Variability and Improvements of Answers Generated with Different Versions of Large Language Models


Benbow E1, Reason T2, Malcolm B3, Klijn S4, Hill N5, Teitsson S6
1Estima Scientific Ltd, Ruislip, UK, 2Estima Scientific Ltd, South Ruislip, LON, UK, 3Bristol Myers Squibb, Middlesex, LON, UK, 4Bristol-Myers Squibb, Utrecht, ZH, Netherlands, 5Bristol Myers Squibb Company, Princeton, NJ, USA, 6Bristol Myers Squibb, Uxbridge, UK

OBJECTIVES: Since OpenAI’s release of the GPT-3.5 large language model (LLM) in March 2022, subsequent updates have introduced new and enhanced models. The impact of response variations among these models on the accuracy of automated network meta-analyses (NMAs) remains uncertain. The objective was to evaluate the variability and improvements in answers generated by different LLMs during data extraction for an NMA of overall survival in non-small cell lung cancer patients.

METHODS: Using a range of LLMs, via a Python API, we extracted survival data from publications of five studies. We have investigated the variability and accuracy of the data extraction achieved by repeatedly extracting the data from the study publications (20 iterations of the Python script per model) and comparing the results with the data extraction conducted (and checked) by systematic literature review and NMA experts.

RESULTS: Each iteration required extraction of 36 data items. For the worst performing model (GPT-3.5 turbo), correct extraction per iteration ranged from 0 to 36, with an overall mean of 57.4%. This significantly improved for GPT-4 Turbo Beta, which correctly extracted between 30 and 36 items per iteration, averaging 98.8%. The best performing model (GPT-4) correctly extracted between 34 and 36 items per iteration, with an overall mean of 99.4%.

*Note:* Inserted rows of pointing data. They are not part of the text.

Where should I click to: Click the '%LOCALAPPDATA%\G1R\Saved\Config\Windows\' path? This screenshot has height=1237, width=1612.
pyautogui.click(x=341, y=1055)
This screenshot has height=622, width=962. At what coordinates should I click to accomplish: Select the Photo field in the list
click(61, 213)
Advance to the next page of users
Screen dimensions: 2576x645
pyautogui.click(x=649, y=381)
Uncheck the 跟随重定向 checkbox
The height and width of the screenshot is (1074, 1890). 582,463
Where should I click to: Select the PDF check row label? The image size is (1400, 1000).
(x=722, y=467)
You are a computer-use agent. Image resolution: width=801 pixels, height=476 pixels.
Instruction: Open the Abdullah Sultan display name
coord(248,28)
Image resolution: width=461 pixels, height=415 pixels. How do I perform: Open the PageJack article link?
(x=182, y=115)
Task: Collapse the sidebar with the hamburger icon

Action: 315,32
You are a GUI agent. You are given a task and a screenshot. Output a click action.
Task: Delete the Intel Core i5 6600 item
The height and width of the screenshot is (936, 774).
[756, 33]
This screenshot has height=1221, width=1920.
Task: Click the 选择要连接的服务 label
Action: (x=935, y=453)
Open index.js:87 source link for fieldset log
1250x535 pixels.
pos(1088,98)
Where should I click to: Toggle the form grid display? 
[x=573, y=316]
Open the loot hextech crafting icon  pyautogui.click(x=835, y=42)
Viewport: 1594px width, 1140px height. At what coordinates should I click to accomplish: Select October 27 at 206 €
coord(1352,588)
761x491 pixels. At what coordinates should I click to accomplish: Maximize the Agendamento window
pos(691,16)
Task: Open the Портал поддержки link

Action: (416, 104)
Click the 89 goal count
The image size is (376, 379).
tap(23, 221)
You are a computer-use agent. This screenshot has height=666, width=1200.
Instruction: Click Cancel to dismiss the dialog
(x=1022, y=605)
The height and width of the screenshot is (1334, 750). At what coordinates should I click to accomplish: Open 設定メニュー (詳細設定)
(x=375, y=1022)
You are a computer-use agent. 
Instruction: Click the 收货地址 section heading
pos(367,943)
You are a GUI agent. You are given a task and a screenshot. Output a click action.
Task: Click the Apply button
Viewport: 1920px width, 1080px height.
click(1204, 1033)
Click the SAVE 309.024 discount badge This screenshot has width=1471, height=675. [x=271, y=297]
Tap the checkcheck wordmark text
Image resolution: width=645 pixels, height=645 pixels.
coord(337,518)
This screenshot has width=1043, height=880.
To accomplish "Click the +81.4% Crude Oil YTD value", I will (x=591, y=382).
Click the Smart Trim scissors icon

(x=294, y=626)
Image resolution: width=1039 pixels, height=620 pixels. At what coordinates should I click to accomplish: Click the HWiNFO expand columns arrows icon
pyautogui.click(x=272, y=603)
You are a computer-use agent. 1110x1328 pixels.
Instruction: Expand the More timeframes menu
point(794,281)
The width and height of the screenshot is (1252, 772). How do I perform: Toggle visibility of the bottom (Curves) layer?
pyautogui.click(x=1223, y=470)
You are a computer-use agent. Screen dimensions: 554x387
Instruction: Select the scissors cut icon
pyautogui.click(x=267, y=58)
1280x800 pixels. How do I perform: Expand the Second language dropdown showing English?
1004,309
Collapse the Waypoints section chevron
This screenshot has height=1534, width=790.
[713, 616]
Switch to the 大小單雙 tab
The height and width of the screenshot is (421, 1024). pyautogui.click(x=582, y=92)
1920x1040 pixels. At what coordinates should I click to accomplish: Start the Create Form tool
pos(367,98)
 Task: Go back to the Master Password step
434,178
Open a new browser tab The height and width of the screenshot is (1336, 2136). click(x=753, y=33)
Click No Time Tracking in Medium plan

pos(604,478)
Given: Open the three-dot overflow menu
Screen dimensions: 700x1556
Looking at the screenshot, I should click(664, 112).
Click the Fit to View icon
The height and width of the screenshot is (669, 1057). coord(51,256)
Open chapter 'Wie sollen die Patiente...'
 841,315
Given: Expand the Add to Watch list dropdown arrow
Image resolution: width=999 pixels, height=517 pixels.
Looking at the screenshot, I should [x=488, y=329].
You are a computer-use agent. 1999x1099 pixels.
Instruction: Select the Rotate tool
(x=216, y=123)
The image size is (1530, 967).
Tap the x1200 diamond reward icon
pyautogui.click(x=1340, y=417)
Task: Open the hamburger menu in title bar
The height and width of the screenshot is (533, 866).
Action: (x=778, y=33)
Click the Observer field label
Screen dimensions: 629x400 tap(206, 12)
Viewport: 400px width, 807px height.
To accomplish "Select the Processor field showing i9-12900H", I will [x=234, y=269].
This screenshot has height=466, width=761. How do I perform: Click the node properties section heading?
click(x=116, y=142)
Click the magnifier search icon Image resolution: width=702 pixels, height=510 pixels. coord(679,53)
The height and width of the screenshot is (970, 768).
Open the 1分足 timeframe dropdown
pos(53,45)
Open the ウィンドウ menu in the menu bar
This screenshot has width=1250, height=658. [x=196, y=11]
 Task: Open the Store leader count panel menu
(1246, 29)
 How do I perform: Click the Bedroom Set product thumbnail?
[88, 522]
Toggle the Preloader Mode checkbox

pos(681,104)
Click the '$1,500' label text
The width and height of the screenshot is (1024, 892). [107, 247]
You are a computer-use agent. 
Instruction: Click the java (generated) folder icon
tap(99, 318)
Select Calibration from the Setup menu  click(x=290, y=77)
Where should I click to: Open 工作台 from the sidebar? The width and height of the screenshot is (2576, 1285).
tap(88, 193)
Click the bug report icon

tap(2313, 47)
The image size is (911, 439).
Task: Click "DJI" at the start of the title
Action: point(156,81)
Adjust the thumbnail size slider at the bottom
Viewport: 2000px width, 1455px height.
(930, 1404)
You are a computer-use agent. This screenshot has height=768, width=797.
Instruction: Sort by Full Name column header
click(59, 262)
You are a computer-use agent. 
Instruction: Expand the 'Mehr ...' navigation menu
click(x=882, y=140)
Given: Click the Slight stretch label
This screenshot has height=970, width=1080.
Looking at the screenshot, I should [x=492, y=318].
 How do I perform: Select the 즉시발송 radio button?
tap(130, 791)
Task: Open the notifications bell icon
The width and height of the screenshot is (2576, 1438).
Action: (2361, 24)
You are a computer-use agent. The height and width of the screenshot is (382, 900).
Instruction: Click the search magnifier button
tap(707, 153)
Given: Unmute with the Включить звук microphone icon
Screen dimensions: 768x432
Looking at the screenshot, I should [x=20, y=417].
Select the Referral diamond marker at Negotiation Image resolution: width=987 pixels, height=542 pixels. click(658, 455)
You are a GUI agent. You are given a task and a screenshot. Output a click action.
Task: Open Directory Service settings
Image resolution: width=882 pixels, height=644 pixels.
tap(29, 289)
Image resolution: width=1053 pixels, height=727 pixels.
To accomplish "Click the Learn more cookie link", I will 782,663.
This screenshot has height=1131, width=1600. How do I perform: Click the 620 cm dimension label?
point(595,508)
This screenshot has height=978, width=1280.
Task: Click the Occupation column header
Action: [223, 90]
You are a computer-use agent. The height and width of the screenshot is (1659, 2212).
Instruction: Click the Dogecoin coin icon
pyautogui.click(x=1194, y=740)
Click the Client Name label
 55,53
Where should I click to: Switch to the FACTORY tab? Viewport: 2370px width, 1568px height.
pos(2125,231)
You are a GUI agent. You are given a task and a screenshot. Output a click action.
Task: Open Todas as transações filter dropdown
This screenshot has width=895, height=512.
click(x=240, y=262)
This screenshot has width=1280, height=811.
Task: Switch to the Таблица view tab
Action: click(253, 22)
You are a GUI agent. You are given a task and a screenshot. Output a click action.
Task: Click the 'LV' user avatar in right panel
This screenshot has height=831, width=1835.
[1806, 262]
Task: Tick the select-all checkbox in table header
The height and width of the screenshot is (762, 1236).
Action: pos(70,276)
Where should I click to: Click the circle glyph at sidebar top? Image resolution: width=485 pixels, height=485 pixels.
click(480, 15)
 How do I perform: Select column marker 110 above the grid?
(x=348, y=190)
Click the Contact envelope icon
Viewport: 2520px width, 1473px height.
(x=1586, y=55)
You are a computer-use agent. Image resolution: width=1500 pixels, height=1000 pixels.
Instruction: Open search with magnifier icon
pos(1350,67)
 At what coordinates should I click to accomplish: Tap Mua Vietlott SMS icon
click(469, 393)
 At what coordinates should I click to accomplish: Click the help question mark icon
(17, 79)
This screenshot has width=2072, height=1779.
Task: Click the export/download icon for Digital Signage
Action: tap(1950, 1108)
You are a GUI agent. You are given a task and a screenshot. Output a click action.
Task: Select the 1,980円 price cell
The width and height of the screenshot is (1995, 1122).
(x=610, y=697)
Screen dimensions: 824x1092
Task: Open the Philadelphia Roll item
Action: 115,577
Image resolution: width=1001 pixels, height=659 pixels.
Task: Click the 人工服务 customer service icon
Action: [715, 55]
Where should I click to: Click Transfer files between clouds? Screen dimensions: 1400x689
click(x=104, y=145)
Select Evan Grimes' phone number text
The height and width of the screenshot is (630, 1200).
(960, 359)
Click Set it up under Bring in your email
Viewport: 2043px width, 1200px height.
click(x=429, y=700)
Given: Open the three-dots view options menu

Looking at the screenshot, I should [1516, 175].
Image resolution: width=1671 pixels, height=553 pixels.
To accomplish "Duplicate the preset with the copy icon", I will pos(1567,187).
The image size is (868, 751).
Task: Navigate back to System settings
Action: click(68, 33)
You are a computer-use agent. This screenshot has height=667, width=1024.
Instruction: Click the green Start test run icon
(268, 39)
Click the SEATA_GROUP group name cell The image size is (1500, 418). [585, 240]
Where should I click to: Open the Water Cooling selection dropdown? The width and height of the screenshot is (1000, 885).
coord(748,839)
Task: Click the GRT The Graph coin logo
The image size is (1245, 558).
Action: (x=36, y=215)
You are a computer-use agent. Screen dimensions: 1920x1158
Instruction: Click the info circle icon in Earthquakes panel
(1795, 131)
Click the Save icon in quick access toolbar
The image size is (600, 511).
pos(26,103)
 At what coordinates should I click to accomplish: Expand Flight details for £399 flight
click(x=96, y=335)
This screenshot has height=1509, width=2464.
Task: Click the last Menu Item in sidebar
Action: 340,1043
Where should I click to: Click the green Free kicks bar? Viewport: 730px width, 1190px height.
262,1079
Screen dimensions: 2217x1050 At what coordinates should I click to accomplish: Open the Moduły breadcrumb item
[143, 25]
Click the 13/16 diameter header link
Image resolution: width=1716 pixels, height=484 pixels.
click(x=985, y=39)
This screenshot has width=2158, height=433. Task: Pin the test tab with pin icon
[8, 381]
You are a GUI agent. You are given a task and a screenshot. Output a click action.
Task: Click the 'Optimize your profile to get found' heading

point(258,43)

CONCLUSIONS: GPT models have exhibited notable enhancements in accurately extracting required NMA data. Whilst GPT-4 demonstrated superior performance in this limited test, it was not significantly better than GPT-4 Turbo Beta. The potential release of the production version may further boost GPT-4 Turbo's performance, potentially surpassing that of GPT-4. GPT-4 Turbo also holds promise for more intricate data extraction tasks, given its significantly larger token limit.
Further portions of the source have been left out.